- **HOW TO COMPLETE THIS TASK**
Search the records below for "each" and copy every line it turns up in.
━━━━━ SOURCE DATA ━━━━━
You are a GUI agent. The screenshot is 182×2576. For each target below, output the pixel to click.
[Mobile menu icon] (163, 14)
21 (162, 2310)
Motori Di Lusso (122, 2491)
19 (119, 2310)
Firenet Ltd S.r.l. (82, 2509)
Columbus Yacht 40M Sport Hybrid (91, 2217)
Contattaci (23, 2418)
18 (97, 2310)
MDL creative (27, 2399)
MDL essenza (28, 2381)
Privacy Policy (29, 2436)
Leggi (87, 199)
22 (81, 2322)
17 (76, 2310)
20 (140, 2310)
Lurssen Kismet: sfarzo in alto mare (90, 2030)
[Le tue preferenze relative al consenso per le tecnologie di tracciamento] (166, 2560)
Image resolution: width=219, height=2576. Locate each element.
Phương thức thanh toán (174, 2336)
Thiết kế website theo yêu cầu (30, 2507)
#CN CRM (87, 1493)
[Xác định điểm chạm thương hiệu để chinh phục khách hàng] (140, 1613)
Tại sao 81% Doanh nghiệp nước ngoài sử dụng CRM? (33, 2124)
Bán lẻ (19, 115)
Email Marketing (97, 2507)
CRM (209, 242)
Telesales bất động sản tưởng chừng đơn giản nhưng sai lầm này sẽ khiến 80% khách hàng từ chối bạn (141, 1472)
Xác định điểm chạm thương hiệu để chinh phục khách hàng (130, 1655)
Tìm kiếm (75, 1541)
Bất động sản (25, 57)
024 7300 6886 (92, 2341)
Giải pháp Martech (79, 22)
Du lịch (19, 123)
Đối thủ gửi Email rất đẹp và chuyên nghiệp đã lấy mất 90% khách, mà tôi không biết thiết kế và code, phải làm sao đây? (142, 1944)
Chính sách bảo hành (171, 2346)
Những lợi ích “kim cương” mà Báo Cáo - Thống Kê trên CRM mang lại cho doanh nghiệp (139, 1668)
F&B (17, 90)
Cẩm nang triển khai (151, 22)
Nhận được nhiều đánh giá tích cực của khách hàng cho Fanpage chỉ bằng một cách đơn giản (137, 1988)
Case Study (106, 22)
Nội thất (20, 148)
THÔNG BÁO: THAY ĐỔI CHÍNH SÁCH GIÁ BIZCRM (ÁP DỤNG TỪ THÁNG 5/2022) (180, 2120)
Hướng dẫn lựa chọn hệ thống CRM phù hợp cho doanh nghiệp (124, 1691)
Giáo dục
━━━━━
- **RESPONSE TO THIS EXERCISE**
You are a GUI agent. The screenshot is 182×2576. For each target below, output the pixel to click.
Image resolution: width=219, height=2576. Locate each element.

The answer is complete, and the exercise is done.